----- Selected extract -----
Skip to content

Example: I2S Audio

Julian Kemmerer edited this page Jun 28, 2021 · 60 revisions

WORK IN PROGRESS

This page is describes using an Arty and a PMOD I2C DAC+ADC standard 1/8 in (3.5mm) stereo audio jacks adapter to do basic audio signal processing for distortion and digital delay effects.

This example is from a series of examples designed for the Arty Board. See that page for instructions on using the Arty board with PipelineC generated files.

Setup

Digilent provides reference files: Here is the .xdc file describing the PMOD ports for the I2S adapter. The PMOD port is mostly unchanging in its top level definition pmod.c. From those top level ports i2s_pmod.c is used to map PMOD ports to I2S signals.

Following Digilent's instructions, a basic I2S passthrough example was the first step confirmed working. The code for the I2S passthrough, and included top level ports,etc can be seen here, and a snippet below:

#define SCLK_PERIOD_MCLKS 8
#define LR_PERIOD_SCLKS 64
#pragma MAIN_MHZ app 22.579
void app()
{
  // Registers
  static uint3_t sclk_counter;
  static uint1_t sclk;
  static uint6_t lr_counter;
  static uint1_t lr;
  
  // Read the incoming I2S signals
  i2s_to_app_t from_i2s = read_i2s_pmod();
  
  // Outgoing I2S signals
  app_to_i2s_t to_i2s;
  
  // Basic loopback:
  // Only input is data, connected to output data
  to_i2s.tx_data = from_i2s.rx_data;
  // Outputs clks from registers
  to_i2s.tx_sclk = sclk;
  to_i2s.rx_sclk = sclk;
  to_i2s.tx_lrck = lr;
  to_i2s.rx_lrck = lr;
  
  // Drive I2S clocking derived from current MCLK domain
  
  // SCLK toggling at half period count
  uint1_t sclk_half_toggle = sclk_counter==((SCLK_PERIOD_MCLKS/2)-1);
  // 0->1 SCLK once per period rising edge
  uint1_t sclk_period_toggle = sclk_half_toggle & (sclk==0); 
  if(sclk_half_toggle)
  {
    // Do toggle and reset counter
    sclk = !sclk;
    sclk_counter = 0;
  }
  else
  {
    // No toggle yet, keep counting
    sclk_counter += 1;
  }
  
  // LR toggling happens per SCLK period 
  if(sclk_period_toggle)
  {
    // LR toggling at half period count
    if(lr_counter==((LR_PERIOD_SCLKS/2)-1))
----- Dataset extract -----
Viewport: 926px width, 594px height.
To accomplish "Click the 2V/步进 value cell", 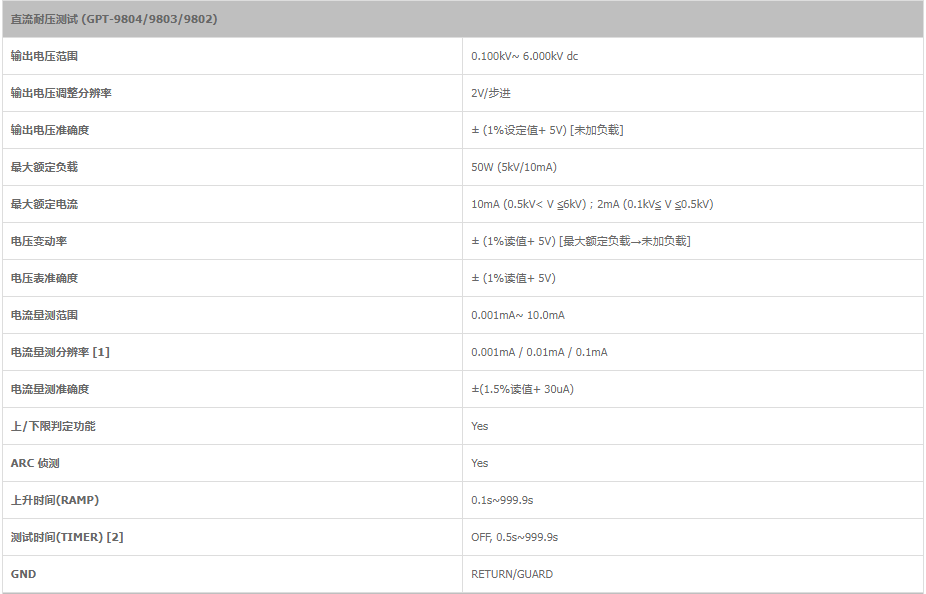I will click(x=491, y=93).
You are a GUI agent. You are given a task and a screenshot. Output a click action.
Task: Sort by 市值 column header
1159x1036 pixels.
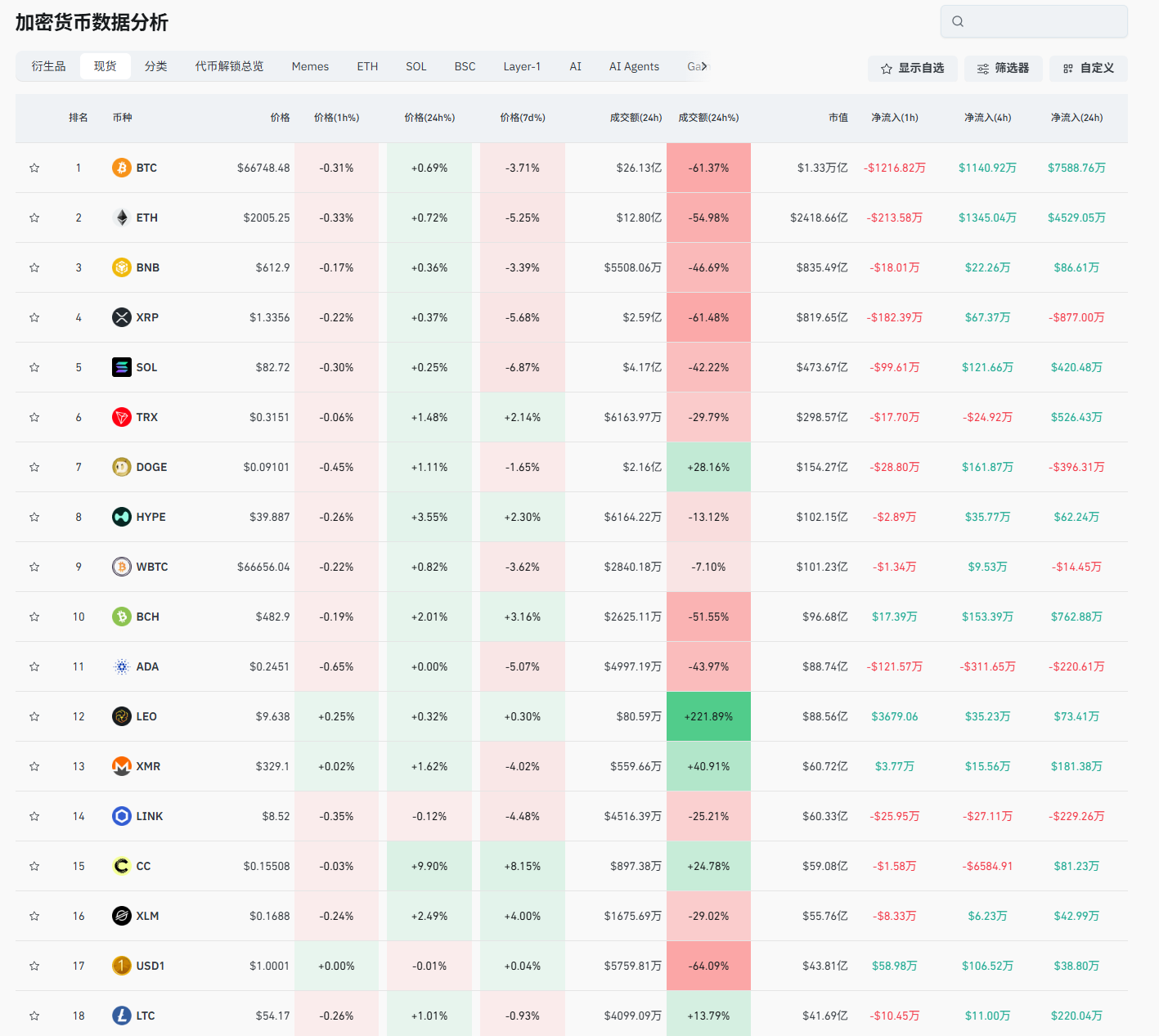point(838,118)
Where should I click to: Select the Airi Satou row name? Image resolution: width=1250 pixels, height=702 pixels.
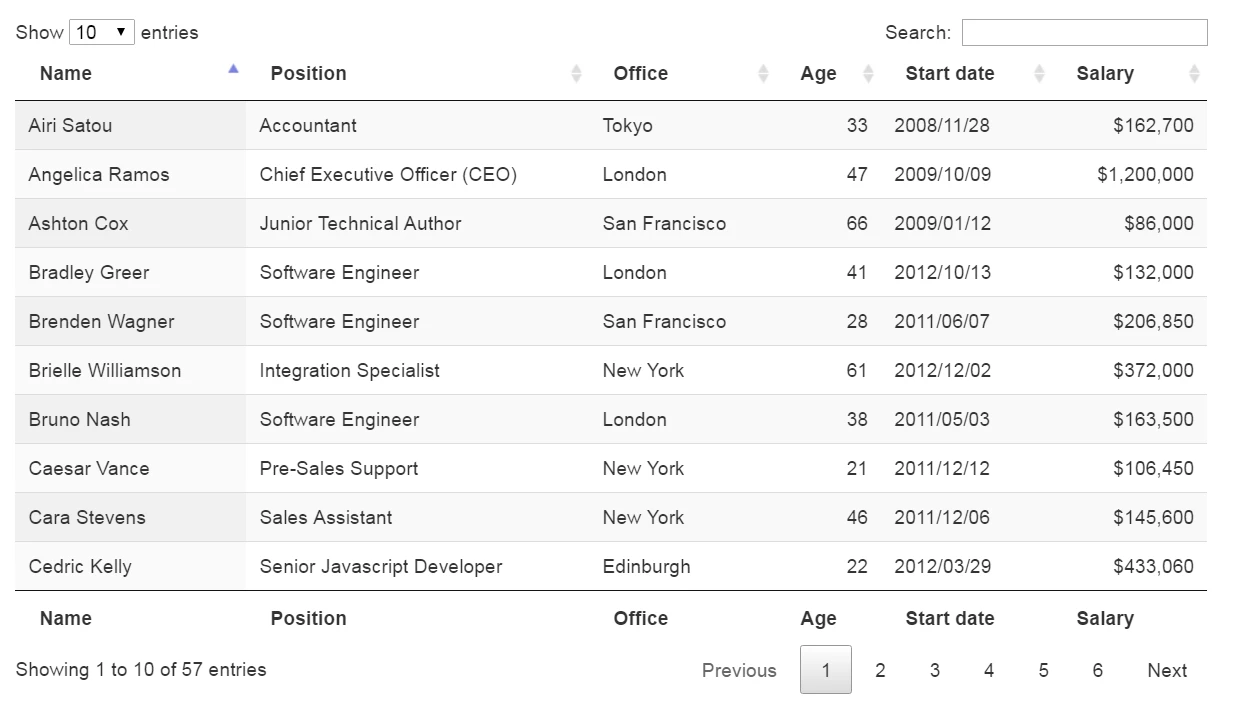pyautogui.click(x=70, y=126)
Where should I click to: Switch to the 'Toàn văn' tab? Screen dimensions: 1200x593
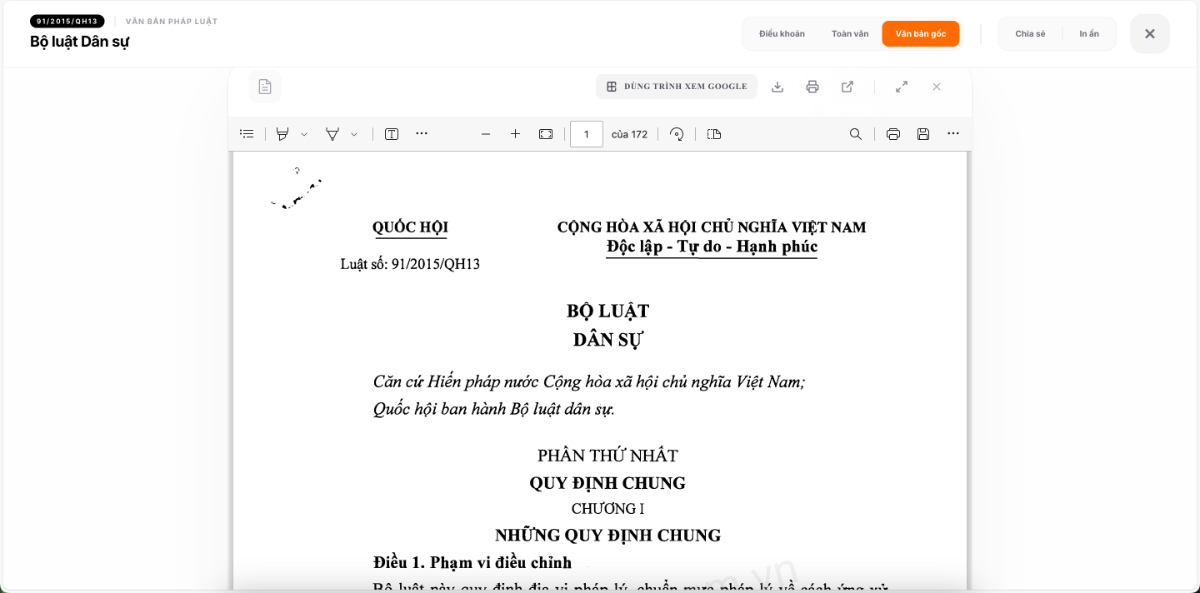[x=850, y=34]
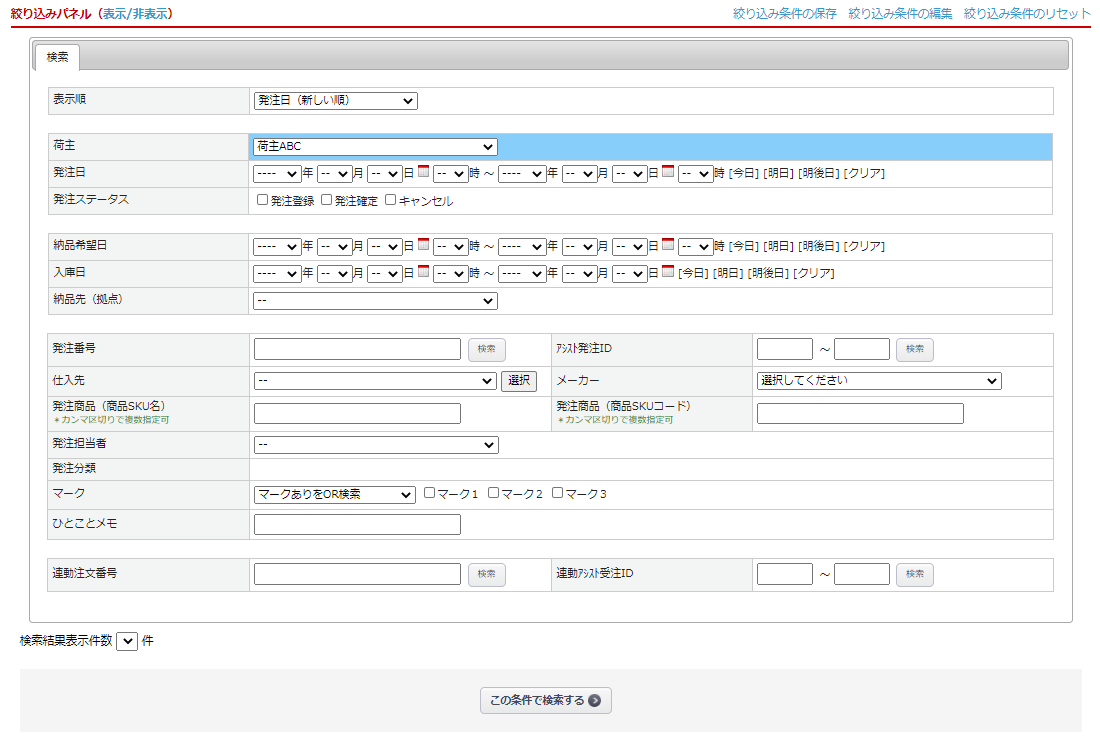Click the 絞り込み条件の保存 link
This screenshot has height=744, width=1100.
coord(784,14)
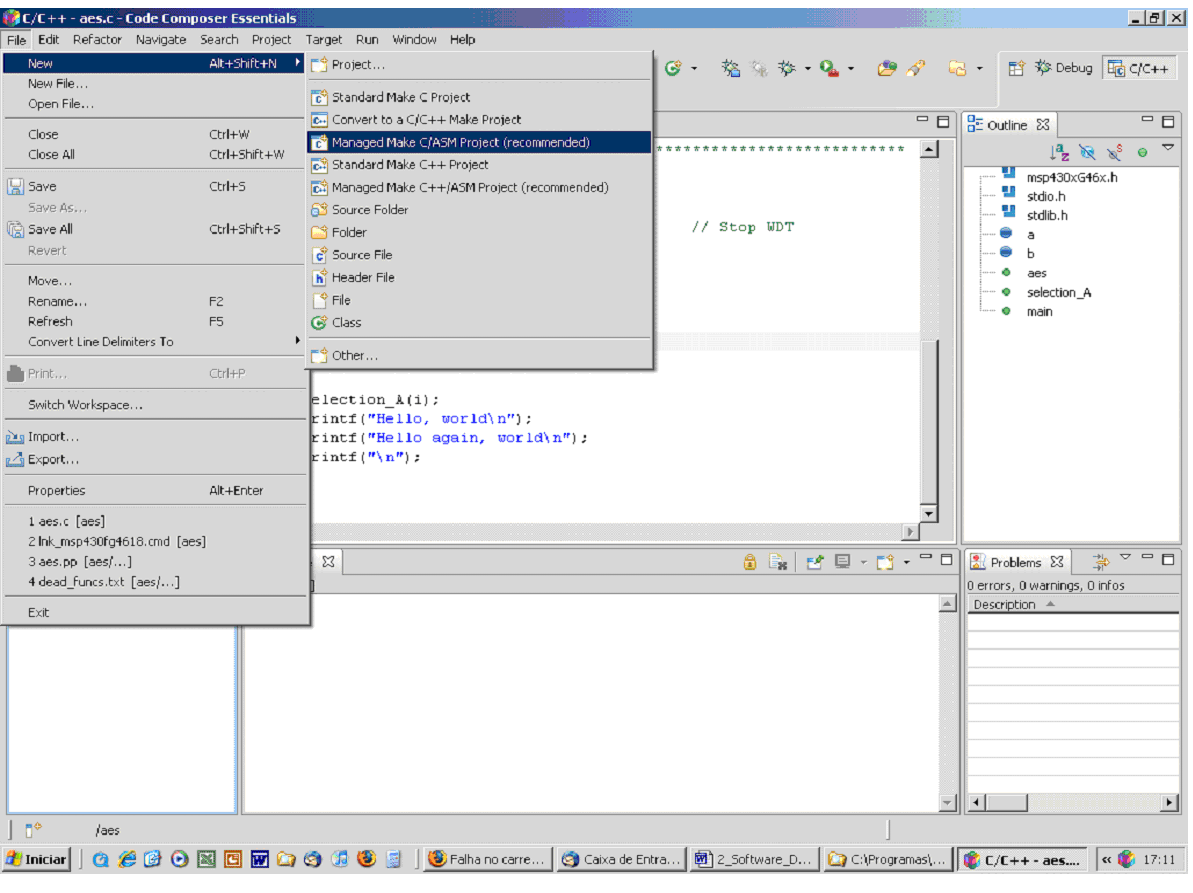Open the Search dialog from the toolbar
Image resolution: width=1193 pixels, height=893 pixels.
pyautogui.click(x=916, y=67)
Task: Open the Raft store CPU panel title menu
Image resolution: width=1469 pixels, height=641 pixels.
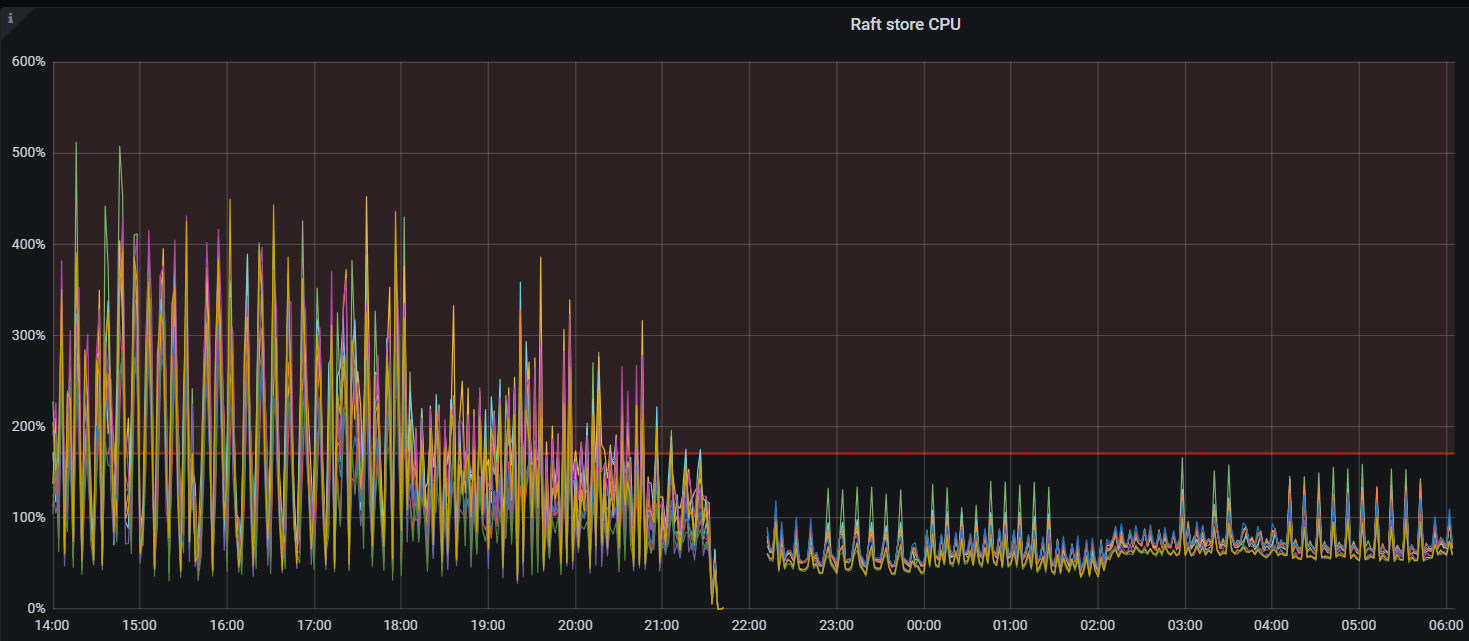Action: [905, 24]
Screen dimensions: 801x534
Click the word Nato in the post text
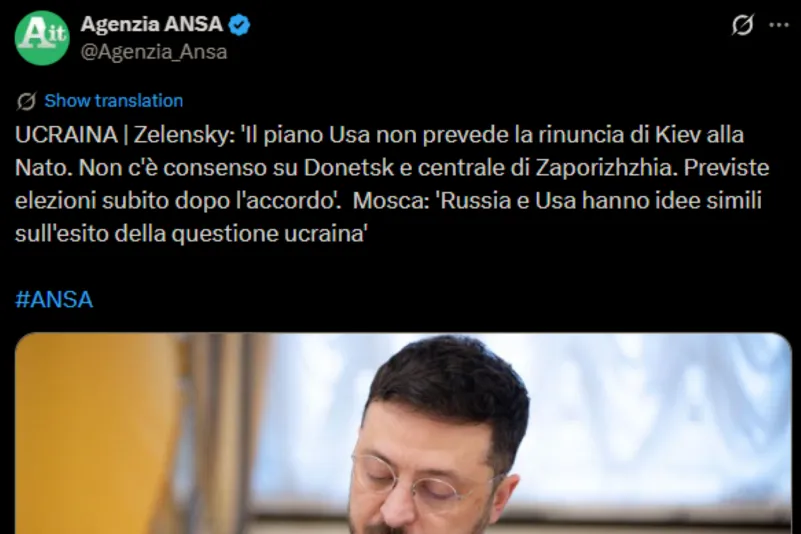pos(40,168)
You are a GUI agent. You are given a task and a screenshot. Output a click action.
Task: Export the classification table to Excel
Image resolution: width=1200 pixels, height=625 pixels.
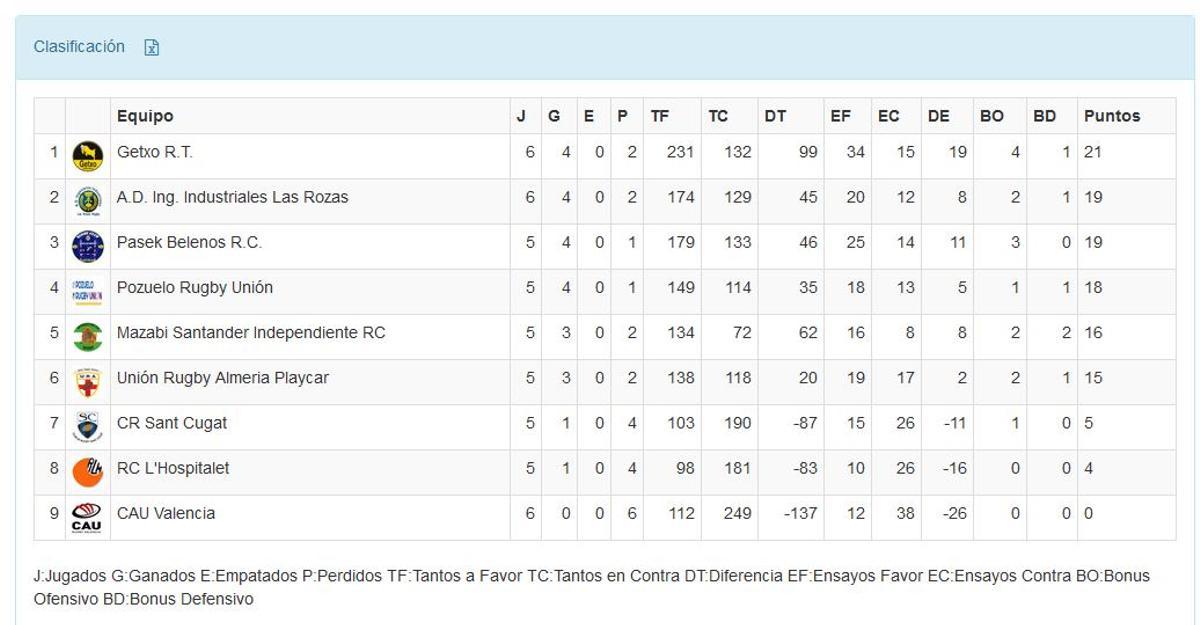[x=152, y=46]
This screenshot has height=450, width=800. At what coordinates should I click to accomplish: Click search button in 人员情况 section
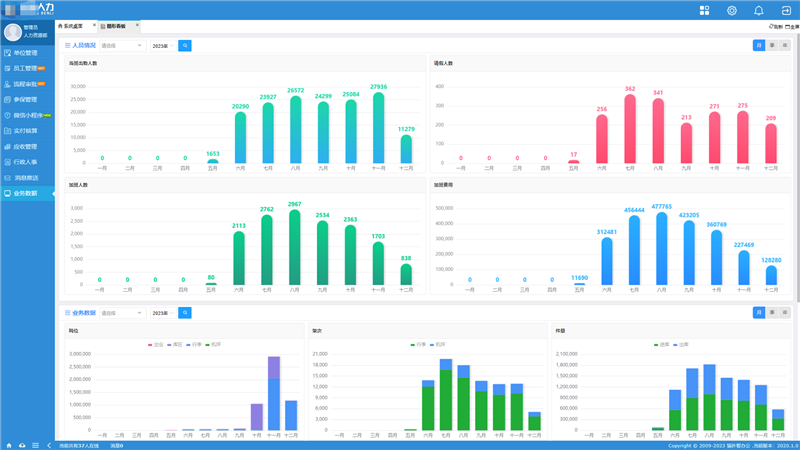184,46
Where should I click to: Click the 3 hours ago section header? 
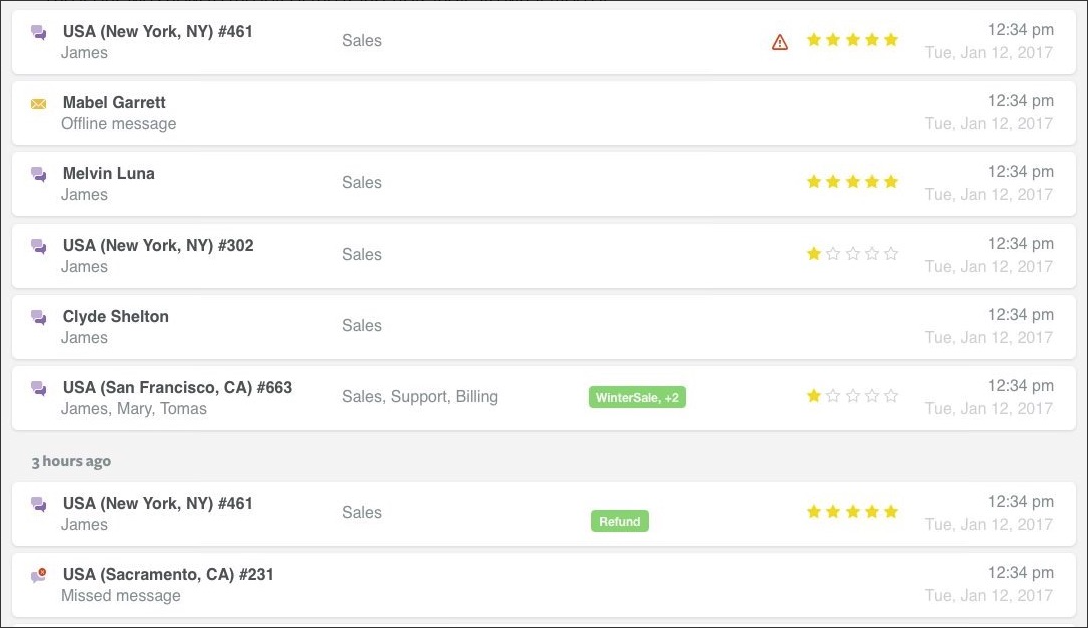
-----
Task set.
1: Answer these from the I2S audio page:
(a) Which board is this series of examples designed for?
(b) What value does the code give SCLK_PERIOD_MCLKS?
(c) Which file maps the PMOD ports to I2S signals?
2: In the I2S audio page, swap "Arty" for "Basys" and write out the passage from "Example: I2S Audio" up to and including "to I2S signals." with that change.
3: Name every static register that the code in the I2S audio page declares inside app().

Answers.
1:
(a) The Arty board.
(b) 8
(c) i2s_pmod.c

2:
Example: I2S Audio

Julian Kemmerer edited this page Jun 28, 2021 · 60 revisions

WORK IN PROGRESS

This page is describes using an Basys and a PMOD I2C DAC+ADC standard 1/8 in (3.5mm) stereo audio jacks adapter to do basic audio signal processing for distortion and digital delay effects.

This example is from a series of examples designed for the Basys Board. See that page for instructions on using the Basys board with PipelineC generated files.

Setup

Digilent provides reference files: Here is the .xdc file describing the PMOD ports for the I2S adapter. The PMOD port is mostly unchanging in its top level definition pmod.c. From those top level ports i2s_pmod.c is used to map PMOD ports to I2S signals.

3: sclk_counter, sclk, lr_counter, lr